2. I have always eschewed the development of systematic methods based on anomalies for making an extra buck in individual stocks for a different reason than Richard Roll who finds that they never do half as well in real life as they do on paper. My reason is that by the time you consider the extra 2 or 3 percentage points you can make from them at the best, your customers if you have any couldn't cover the cost of their fees and be left with anything good. And if you don't have customers like me, then the return you could possibly make from them would never be sufficient to cover your expenses.
3. Louis L' Amour in The Iron Marshall has written a great Horatio Alger story that has almost as much accurate stuff about New York City in the 1850s in it and great Titanic Thompson con man stuff in it, as does his usual Western fare, always written with a topographical map at his side. However, I repeat that his constant emphasis on boxing technique as the deciding factor in who gets ahead and his inability to flesh out the endearing personal nobility of relations between friends the way O' Brian or Schaeffer can makes much of his work very shallow.
4. The overreactions in the market last week show how waiting without trading for the time when you normally would have been squeezed out, but then going in big is a viable strategy. The main problem with this is what would have happened to you if you did this the day in October 2008 the market anticipated the inevitability of the community organizer's election and dropped 20% in two days.

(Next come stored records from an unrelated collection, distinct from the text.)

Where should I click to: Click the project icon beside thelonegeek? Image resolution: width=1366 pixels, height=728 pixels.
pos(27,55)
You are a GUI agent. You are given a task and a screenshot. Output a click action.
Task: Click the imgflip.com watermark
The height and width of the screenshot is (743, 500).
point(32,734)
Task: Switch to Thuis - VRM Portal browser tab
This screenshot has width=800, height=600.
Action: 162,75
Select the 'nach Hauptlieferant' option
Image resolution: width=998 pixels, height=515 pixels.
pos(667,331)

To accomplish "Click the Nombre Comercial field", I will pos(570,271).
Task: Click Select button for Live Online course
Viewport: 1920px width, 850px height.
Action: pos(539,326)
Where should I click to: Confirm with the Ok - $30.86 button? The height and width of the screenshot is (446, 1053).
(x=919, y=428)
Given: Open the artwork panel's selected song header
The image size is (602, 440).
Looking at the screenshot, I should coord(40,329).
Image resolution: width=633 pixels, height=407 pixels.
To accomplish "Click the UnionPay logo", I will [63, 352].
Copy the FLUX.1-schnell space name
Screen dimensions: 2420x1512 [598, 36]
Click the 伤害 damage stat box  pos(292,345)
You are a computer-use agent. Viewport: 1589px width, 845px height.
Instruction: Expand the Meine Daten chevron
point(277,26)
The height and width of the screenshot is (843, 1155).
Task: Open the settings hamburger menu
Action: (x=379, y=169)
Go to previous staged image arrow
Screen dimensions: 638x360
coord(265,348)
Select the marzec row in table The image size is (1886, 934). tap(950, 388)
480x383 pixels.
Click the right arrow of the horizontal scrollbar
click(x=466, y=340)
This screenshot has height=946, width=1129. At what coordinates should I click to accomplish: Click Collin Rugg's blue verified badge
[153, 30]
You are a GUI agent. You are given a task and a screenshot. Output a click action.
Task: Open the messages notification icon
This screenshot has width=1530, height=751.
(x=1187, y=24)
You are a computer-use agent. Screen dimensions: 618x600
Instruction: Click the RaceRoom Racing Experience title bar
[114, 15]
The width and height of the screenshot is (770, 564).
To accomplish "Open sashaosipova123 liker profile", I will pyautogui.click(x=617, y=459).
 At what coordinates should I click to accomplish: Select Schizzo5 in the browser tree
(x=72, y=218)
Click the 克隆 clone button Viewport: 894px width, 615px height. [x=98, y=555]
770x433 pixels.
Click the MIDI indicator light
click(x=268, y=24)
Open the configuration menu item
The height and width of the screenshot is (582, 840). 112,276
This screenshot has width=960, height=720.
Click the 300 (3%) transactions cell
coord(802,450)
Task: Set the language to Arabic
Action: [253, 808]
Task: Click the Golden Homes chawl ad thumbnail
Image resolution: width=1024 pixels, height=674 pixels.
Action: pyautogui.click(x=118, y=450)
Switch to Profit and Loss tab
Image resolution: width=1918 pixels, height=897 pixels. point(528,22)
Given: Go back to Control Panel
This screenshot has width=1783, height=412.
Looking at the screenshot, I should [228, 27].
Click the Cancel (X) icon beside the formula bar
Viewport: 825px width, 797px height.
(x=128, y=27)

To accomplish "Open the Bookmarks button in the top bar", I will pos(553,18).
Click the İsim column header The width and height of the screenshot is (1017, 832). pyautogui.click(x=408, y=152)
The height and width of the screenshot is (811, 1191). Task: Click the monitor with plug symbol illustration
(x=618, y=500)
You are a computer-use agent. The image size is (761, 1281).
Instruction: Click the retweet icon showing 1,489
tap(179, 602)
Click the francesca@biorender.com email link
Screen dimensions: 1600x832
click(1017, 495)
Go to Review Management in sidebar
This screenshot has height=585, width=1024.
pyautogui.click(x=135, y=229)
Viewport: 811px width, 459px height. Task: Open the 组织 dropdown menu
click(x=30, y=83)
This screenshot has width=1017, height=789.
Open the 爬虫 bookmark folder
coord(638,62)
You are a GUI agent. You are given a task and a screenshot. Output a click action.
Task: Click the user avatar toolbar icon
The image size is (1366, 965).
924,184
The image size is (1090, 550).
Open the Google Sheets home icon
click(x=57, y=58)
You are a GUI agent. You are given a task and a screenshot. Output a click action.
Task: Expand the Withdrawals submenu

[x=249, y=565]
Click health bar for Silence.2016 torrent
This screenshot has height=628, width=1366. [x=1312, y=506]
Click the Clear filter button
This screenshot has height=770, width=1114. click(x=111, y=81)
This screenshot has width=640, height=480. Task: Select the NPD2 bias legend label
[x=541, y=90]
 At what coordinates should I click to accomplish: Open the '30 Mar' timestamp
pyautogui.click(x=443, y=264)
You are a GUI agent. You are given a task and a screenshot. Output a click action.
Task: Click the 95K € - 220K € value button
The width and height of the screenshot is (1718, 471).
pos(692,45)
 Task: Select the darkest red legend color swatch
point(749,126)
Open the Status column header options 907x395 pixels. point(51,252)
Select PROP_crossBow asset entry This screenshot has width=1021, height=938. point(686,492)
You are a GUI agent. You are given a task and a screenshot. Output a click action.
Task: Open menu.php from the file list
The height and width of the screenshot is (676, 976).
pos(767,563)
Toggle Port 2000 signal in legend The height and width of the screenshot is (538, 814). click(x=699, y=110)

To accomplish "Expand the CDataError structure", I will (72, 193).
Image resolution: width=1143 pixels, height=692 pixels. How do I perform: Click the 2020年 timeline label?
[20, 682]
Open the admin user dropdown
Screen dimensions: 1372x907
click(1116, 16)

5. It is always amazing to me to read the GaveKal analysis of the influence of world events on stock prices. They invariably come to the same conclusions as me, almost always in favor of the long term drift, and almost always taking a contrarian approach to investing. They have a good essay on why they are bullish on Japan now. Based on such things as that their market is underweighted and undervalued relative to other markets, and their own history, it is likely that easing will occur, and that the nuclear crisis was much more contained than fearful reports made it out to be. I have never seen a GaveKal analysis that I didn't agree with except for one of their favorite hobby horses about how the inexorable and unbeatable new type of virtual company arising a la Carefour that can make an infinite rate of return et al.